Can You Write Off Home Improvements for Disability? Are Necessary Home Repairs Tax Deductible?
Deducting Medically Necessary Home Improvements
Individuals can claim medical tax deductions for the cost of special equipment installed in a home, or for home improvements if the main purpose is to accommodate the individual’s, spouse’s, or dependents’ medical needs.
Medically required home improvements that would not ordinarily be for medical care are deductible only to the extent the costs exceed the increase in the home’s value.
Certain home improvements made to accommodate a disabled condition do not usually increase the value of the home and the cost can be included in full as medical expenses. These improvements include, but are not limited to, the following items:
- Constructing entrance or exit ramps.
- Widening doorways at entrances or exits.
- Widening or modifying hallways and interior doorways.
- Installing railings, support bars or other bathroom modifications.
- Lowering or modifying kitchen cabinets and equipment.
- Moving or modifying electrical outlets and fixtures.
- Installing porch lifts and other forms of lifts. (Exception: Elevators generally add value to the house.)
- Modifying fire alarms, smoke detectors and other warning systems.
- Modifying stairways.
- Adding handrails or grab bars.
- Modifying hardware on doors.
- Modifying areas in front of entrance and exit doorways.
- Grading the ground to provide access to the residence.
Long-term Care Costs
Deductible medical expenses include amounts paid for qualified long-term care (LTC) services, as well as premiums paid for LTC insurance (subject to limits).

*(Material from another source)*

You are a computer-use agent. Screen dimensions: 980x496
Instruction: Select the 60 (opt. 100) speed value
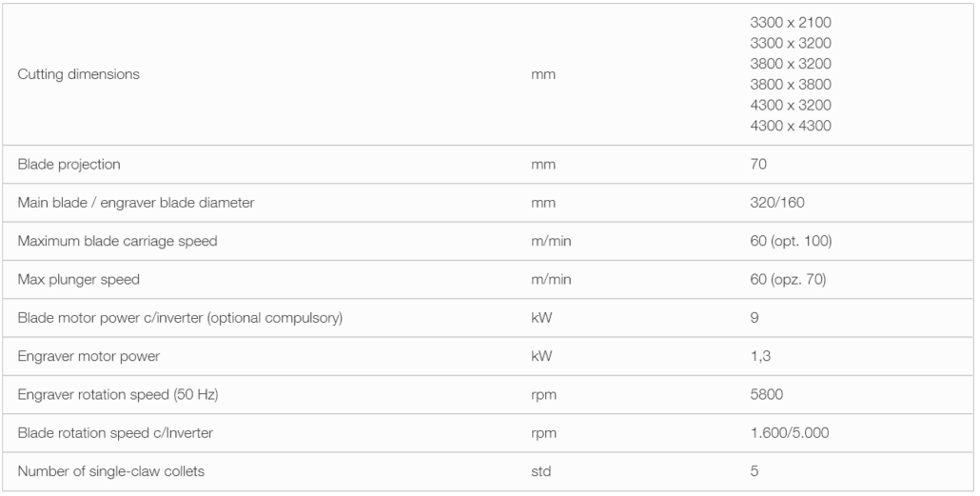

Qualified LTC services are necessary diagnostic, preventive, therapeutic, curing, treating, mitigating and rehabilitative services (as well as maintenance or personal care services) that are required by a chronically ill individual and are provided under a plan of care prescribed by a licensed health care practitioner. A chronically ill individual is one who has been certified by a licensed health care practitioner within the last 12 months as:
1) Being unable to perform at least two activities of daily living (ADLs) without substantial assistance for a period of at least 90 days due to a loss of functional capacity (ADLs include eating, toileting, transferring, bathing, dressing and continence) or
2) Requiring substantial supervision to protect against safety or health threats caused by the individual’s severe cognitive impairment.
Benefits received from a qualified LTC insurance contract to pay LTC expenses are not taxable to the extent of $370 per day for 2019 or the amount of actual LTC costs, if greater.
Life Insurance— Accelerated Benefits
- Life insurance policies are normally held for the death benefits. Some insurance carriers offer benefits during the insured’s life when they are terminally or chronically ill. Insurance carriers usually refer to such benefits as “living” or “accelerated” benefits.
- Terminally ill (and within limits, chronically ill) individuals can exclude accelerated death benefits from taxable income.
- Accelerated benefits can provide a source of tax-free cash to the insured.
- A terminally ill individual must be certified by a physician as having an illness or physical condition that reasonably can be expected to result in death within 24 months of the date of certification. A chronically ill individual has the same definition as used in connection with deducible LTC expenses.
- Favorable tax rules also apply to some viatical settlements. Viatication is the sale of a life insurance policy to someone who is buying it as an investment (that is, the buyer receives the life insurance proceeds upon the death of the insured). Viatical settlement providers generally must be licensed in the states where they do business or meet certain legal requirements.